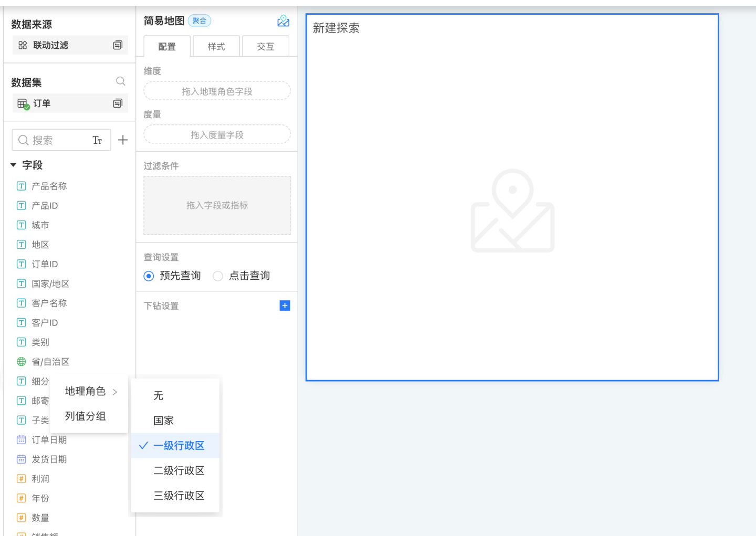The image size is (756, 536).
Task: Click the map chart type icon
Action: tap(283, 21)
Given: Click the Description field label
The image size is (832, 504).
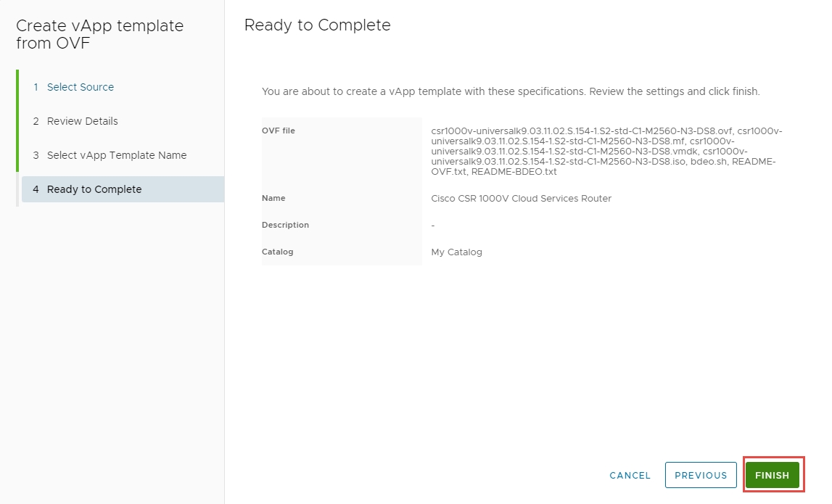Looking at the screenshot, I should (x=285, y=225).
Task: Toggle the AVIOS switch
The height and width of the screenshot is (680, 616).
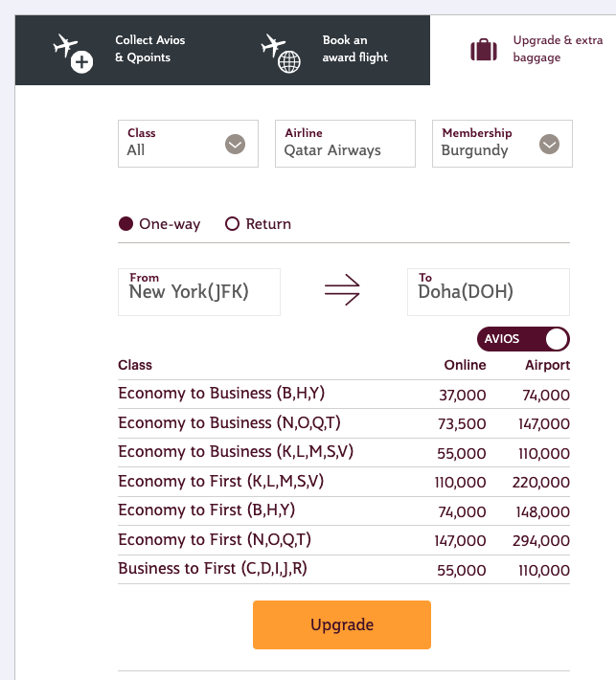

* About this task
Write out, exactly as they stand, the line with "Given: Click the Description field label" and every line after it through the end of the entries above; omit the pictures.

* Task result
Given: Click the Description field label
The image size is (832, 504).
Looking at the screenshot, I should (x=285, y=225).
Task: Toggle the AVIOS switch
The height and width of the screenshot is (680, 616).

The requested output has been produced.